Oft wird aus akuter Hilfe langfristiges Engagement. So baute „Apotheker ohne Grenzen“ nach dem Tsunami 2004 eine Krankenhausapotheke in Sri Lanka, die Anfang 2010 eingeweiht wurde. Mit der Flutkatastrophe in Pakistan stieß die Organisation jedoch in diesem Jahr an ihre Kapazitätsgrenzen.

Ehrenamt reicht nicht

Nicht bei jedem Katastropheneinsatz muss neben dem Arzt auch ein Apotheker anwesend sein.

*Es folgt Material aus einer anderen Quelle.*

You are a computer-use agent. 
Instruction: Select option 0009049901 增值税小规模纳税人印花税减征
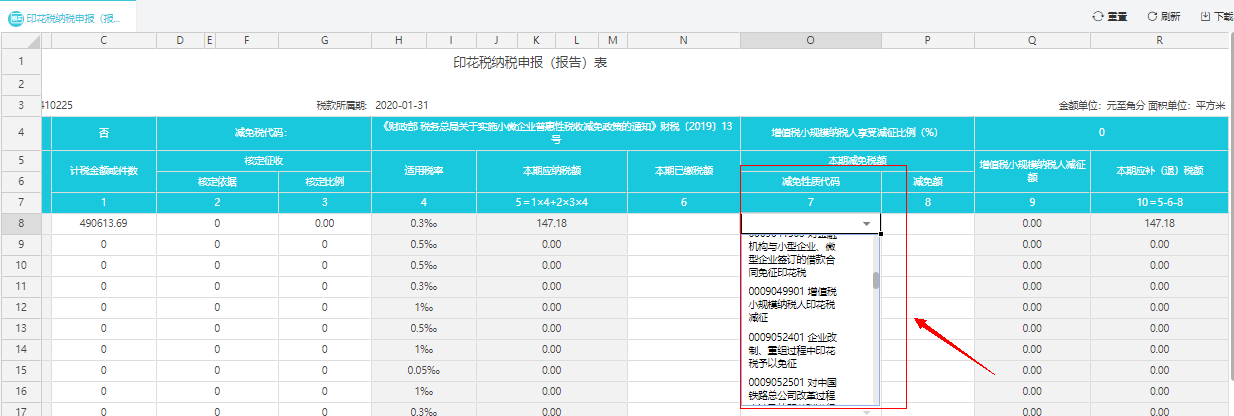(807, 303)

Wenn jedoch nationale Gesundheitssysteme aufgebaut und gestärkt werden sollen, ist pharmazeutisches Wissen unabdingbar – nicht nur in Referenzkrankenhäusern oder pharmazeutischen Zentrallagern, sondern auch auf kommunaler Ebene in Städten und Dörfern. Dafür braucht es bessere Ausbildung in den betreffenden Ländern, so dass Apotheker nicht nur als Medikamentenlagerverwalter, sondern auch als kompetente Ansprechpartner für Arzneimittel- und Gesundheitsfragen akzeptiert werden.

Gerade bei solch langfristigen Projekten reicht freiwilliges Engagement nicht mehr aus; es werden lokale Partner und hauptamtliche Beschäftigte gebraucht. Apotheker ohne Grenzen suchten etwa kürzlich einen Projektkoordinator für den Aufbau des pharmazeutischen Bereichs eines Gesundheitszentrums in Léo­gâne, 30 Kilometer westlich von Port-au-Prince (Haiti). Dabei müssen auch lokale Fachleute aus- und fortgebildet werden. action medeor unterstützt ein Forschungslabor in Dar-es-Salaam (Tansania), wo ein Dreifachkombinationspräparat gegen HIV/Aids entwickelt wird, zugleich aber auch Studenten ihre Praktika in „Pharmazeutischer Technologie“ absolvieren. Apotheker ohne Grenzen schult Gesundheitsarbeiter in der Bergregion von Baglung (Nepal) im Umgang mit und in der Lagerung von Medikamenten. In Mexiko bildet man seit Jahren „Gesundheitsverantwortliche“ fort und weiter.

Fachleute sind sich einig, dass es in vielen Entwick­lungsländern Mangel und somit großen Bedarf an gut ausgebildeten Apothekern gibt. Als Mitglied im Ecumenical Pharmaceutical Network (EPN), das die Qualität pharmazeutischer Dienstleistungen verbessern will, plant das DIFÄM in Malawi, alle Krankenhäuser mit mehr als 50 Betten bis 2014 mit einer pharmazeutischen Fachkraft auszustatten. Derzeit verfügen nur wenige Klinikmitarbeiter über pharmazeutische Grundkenntnisse. DIFÄM will drei Jahre Ausbildung und Unterkunft von Pharmazietechnikern finanzieren. Jeder Student kostet 2 400 Euro pro Jahr. Nach der Ausbildung sollen sie natürlich in Malawi arbeiten.

Diese Art von pharmazeutischem Capacity Building kann einen Beitrag zur Erreichung der Millen­niumentwicklungsziele (MDGs) leisten. Bis 2015 sollen Mütter- und Kindersterblichkeit verringert sowie Aids und andere Infektionskrankheiten eingedämmt sein. Dass diese drei Gesundheitsziele tatsächlich erreicht werden, gilt derzeit als unsicher. Wenn man ihnen allerdings nahe kommt, könnte es auch ein Verdienst von Apothekern sein.